Dalam situs smithsonianmag.com, Raffaele menjelaskan, meski masyarakat Suku Korowai memiliki kebiasaan memakan daging manusia (kanibal), hal itu ternyata tidak dilakukannya setiap saat.
Setiap hari mereka hidup dengan mengonsumsi berbagai macam hasil alam seperti sagu, pisang, palem, dan pakis. Mereka juga memakan daging hewan yang biasa diburu seperti burung kasuari, ular, kadal, rusa, atau babi hutan. Warha Korowai juga memenuhi nutrisinya dengan makan larva kumbang,” kata Raffaele.
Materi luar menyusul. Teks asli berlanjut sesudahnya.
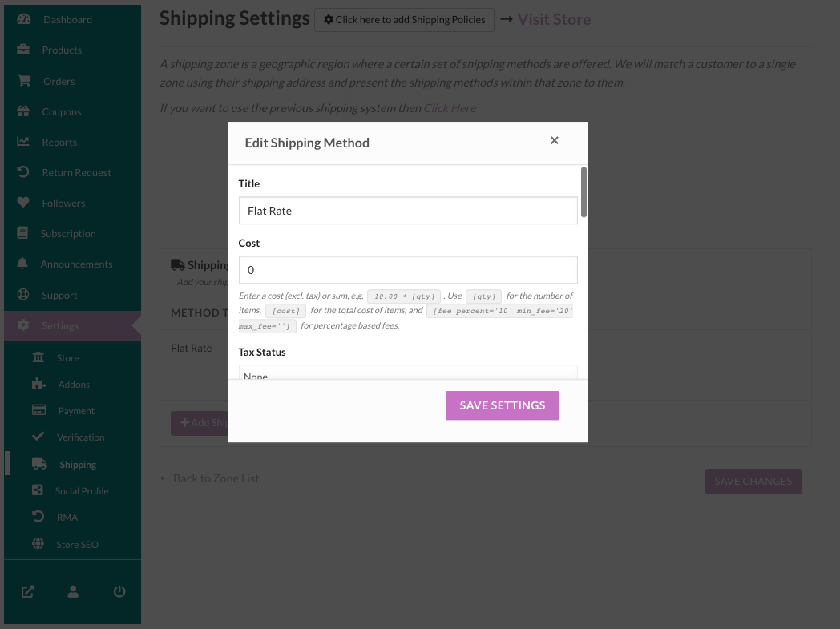This screenshot has height=629, width=840.
Task: Open Support via the lifebuoy icon
Action: [23, 294]
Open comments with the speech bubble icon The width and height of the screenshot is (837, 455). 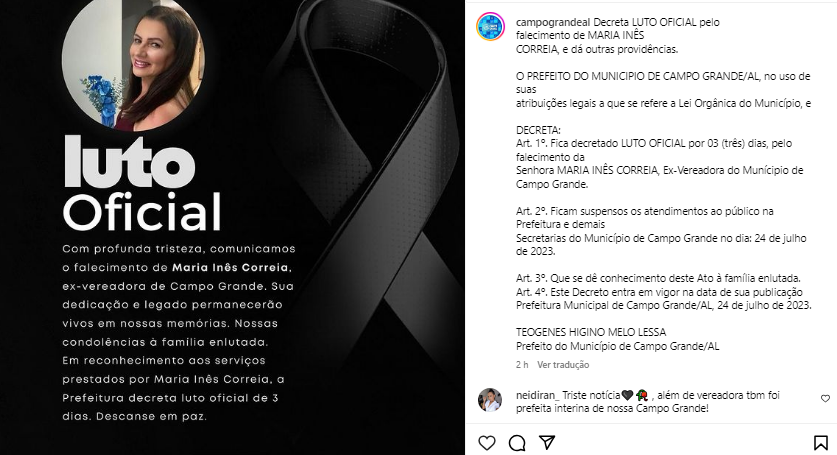pos(517,443)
Masyarakat Korowai sehari-hari hanya mengenakan pakaian dari dedaunan. Mereka dikenal sebagai pemburu ulung, dan memiliki berbagai bentuk senjata yang disesuaikan dengan buruannya. Untuk membunuh babi hutan, misalnya, mereka memiliki tombak khusus yang berbeda dari tombak untuk menebang sagu, atau bahkan untuk membunuh manusia.
Berdasarkan informasi dari Kembaren, pemandu wisata Raffaele saat itu, masyarakat Korowai sejauh ini masih memiliki kebiasaan memakan daging manusia. Namun ritual ini sudah jauh berkurang sejak mereka mulai mengenal dunia luar.
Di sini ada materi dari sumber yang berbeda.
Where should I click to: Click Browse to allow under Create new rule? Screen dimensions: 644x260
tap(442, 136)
Masyarakat Korowai tidak mengonsumsi daging manusia secara sembarangan. Sebab, berdasarkan kepercayaan setempat, suku Korowai hanya membunuh manusia yang dianggap melanggar aturan terhadap kepercayaan mereka. Misalnya, jika seseorang diketahui sebagai tukang sihir atau disebut khuakhua.
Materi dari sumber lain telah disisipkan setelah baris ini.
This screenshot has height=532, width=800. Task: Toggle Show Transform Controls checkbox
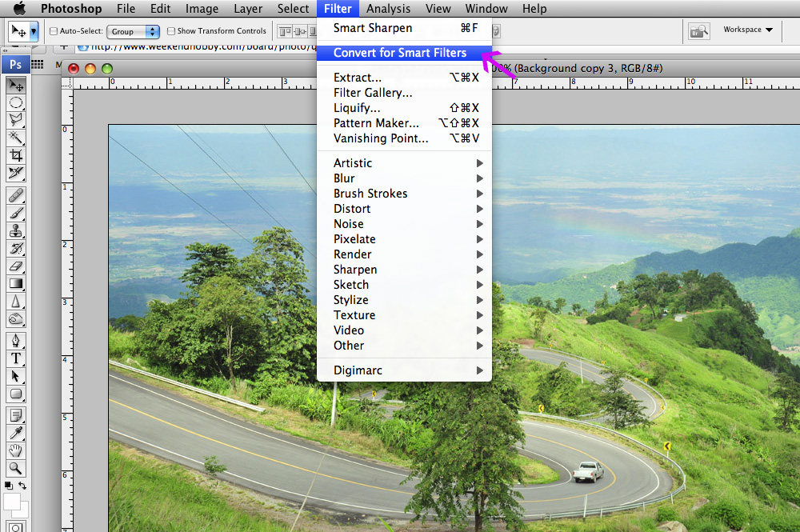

Warga yang dicurigai sebagai khuakhua akan diadili. Jika banyak bukti kuat yang memberatkannya, dia akan segera dibunuh dan dimakan.
Kembaren mengatakan, anggota tubuh khuakhua yang mati akan dibagi-bagikan kepada semua warga. Otaknya akan dimakan selagi hangat.  Orang yang membunuh khuakhua berhak menyimpan tengkoraknya.
Jadi, bagi masyarakat Korowai, membunuh dan memakan daging manusia adalah bagian dari sistem peradilan pidana mereka. Setelah memakan habis tubuh khuakhua, mereka akan memukul-mukul dinding rumah tinggi mereka dengan kayu sambil bernyanyi semalaman.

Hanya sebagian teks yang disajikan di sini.